Skeletal tuberculosis (TB) is uncommon. For a study, researchers sought to report on the diagnostic method and treatment of skeletal tuberculosis.

All adult patients hospitalized with microbiologically proved skeletal tuberculosis between January 2009 and December 2019 were included in the multidisciplinary single-center medical records review research. From medical records, demographic, medical history, laboratory, imaging, pathologic findings, therapy, and follow-up data were retrieved.

Among 184 TB patients, 21 (16 women, 42 years [27, 48 years]) showed skeletal involvement. Spondylitis (n=11), lytic bone lesions (n=7), sacroiliitis (n=5), arthritis (n=3), osteitis (n=2), and widespread muscle abscesses without bone lesion (n=1) were among the skeletal TB diagnoses. In most instances, lytic lesions affected both the axial and peripheral skeletons in several places. In 13 individuals, 18F-fluorodeoxyglucose positron emission tomography was used to detect multifocal asymptomatic lesions and to target biopsy. All patients received anti-TB medication for a period of 7 to 18 months. As an additional treatment, steroids were given to 15 patients (71.4%). Eleven patients required an orthopedic immobilization corset, and three required surgery. All patients improved clinically throughout therapy. However, two relapsed after a median follow-up of 24 months (12-30 months). There were no deaths or long-term impairments.

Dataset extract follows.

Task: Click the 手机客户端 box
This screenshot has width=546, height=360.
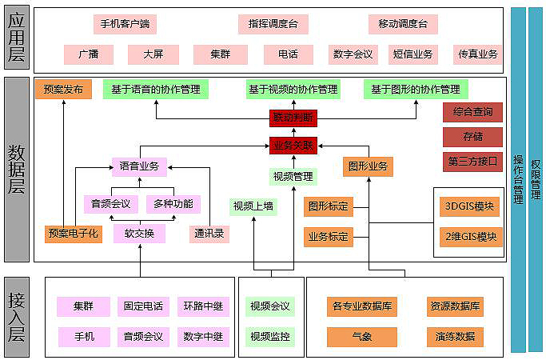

The findings highlighted the wide range of skeletal involvement in tuberculosis. Therefore, the use of an 18F-fluorodeoxyglucose positron emission tomography scanner at the time of diagnosis is critical for determining the extent of skeletal involvement and guiding extraskeletal biopsies. In addition, adding corticosteroids to anti-TB medication may help reduce neurological problems.